September and October turn out to be very busy months for our gardener. He spends huge amounts of time preparing blooms for various local shows — spraying them with Malathion, deshooting ( etc etc), wins some prizes, including a first place, is disappointed by failures ( is second out of three), resents the success of other exhibitors and moans about the rain destroying blooms. He is writing articles for the Chrysanthemum Society and visiting various national exhibitions in London.
Perhaps ashamed at his poor performances in the language while on holiday he enrols for Italian classes at the famous Morley College, but as they fall on Tuesdays and Wednesdays, regrets that he might be a poor attender ( Chrysanthemums come first, no doubt!). He later attends some on Monday evenings. He pores over his holiday snaps, worries when some don’t arrive on time, and pastes the flowers he picked in Austria and Italy into an album. And for the first time we discover that he has children. It’s the first mention of them in his Diary—unless they are someone elses’ children. And his cycle journeys to his mum become more frequent. On one visit in September she cooks him a ‘smashing dinner ( chicken and Xmas pudd)’ . On another occasion he brings her some of his prize blooms, leading on 28thSeptember to the perhaps unique and certainly hilarious diary entry in the history of diaries—‘ visit Mum, take her some ‘ mums ‘.
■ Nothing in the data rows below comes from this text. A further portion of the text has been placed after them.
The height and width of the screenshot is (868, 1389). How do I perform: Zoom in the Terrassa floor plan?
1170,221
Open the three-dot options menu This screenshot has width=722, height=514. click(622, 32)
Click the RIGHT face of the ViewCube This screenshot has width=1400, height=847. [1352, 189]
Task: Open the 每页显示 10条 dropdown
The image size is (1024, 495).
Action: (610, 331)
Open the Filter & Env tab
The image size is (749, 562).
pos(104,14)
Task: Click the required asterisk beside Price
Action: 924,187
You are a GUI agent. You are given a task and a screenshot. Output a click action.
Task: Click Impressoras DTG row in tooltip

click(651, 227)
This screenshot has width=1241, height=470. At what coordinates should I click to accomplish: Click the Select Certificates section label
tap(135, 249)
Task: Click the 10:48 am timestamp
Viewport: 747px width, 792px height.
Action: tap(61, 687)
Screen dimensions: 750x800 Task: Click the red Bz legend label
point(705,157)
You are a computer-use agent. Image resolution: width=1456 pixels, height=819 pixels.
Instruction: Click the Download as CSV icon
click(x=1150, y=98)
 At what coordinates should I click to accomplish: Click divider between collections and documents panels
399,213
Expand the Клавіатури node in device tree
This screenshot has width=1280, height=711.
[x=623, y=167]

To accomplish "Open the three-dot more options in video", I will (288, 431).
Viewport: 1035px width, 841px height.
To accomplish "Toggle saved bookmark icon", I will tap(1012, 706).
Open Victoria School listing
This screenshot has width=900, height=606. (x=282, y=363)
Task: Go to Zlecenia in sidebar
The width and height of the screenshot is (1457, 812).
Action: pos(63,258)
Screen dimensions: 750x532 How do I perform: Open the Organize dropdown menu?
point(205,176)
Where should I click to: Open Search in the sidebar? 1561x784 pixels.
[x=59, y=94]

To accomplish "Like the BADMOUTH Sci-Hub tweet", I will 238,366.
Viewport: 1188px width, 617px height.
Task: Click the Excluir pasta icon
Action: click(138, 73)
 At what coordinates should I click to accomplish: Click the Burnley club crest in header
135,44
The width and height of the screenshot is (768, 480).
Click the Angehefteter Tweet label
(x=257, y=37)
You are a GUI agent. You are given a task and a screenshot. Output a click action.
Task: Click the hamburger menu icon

He still doesn’t own a car or a TV set, but he does buy a spanking new hi-fi gramophone and wireless combined, which he feels is ‘pricey ‘ at £29 ( it is really, considering that his monthly salary is probably around £50). As ever, in the evening entertainment is confined to listening at home to light opera, a talk on the Third Programme, a radio play on the Home Service, or the occasional game of canasta at a friend’s home. He never seems to visit the pub with ‘the lads‘ from work. Perhaps the redoubtable Madge wouldn’t like him to.
In the afternoon of Sunday, 20th October our gardener reported having collected “ wog “ for an hour in Wickham Street fields, not too far from his home. Back then wog was a disparaging word for a black person, or possibly anyone of colour ( some say it stood for western or wily or worthy oriental gentleman ). Popularised by Alf Garnett in the sixties sitcom ‘Till Death Us Do Part’, it has now almost disappeared from polite discourse. The Internet offers no credible explanation for the term as used by our gardener. As it seems to have been a natural product it is possible that it was something that reminded those who gathered it of the ‘Afro’ hairstyle. Was it, for instance, the lichen that grows on certain trees? We at Jot HQ would welcome any credible explanations.
R.M.Healey.
In a WW2 memoir of imprisonment in Japan ‘Prisoner of the Samurai’ the author talks of a native weed known as ‘wog’ which they used to smoke as there was no tobacco. Could this be it?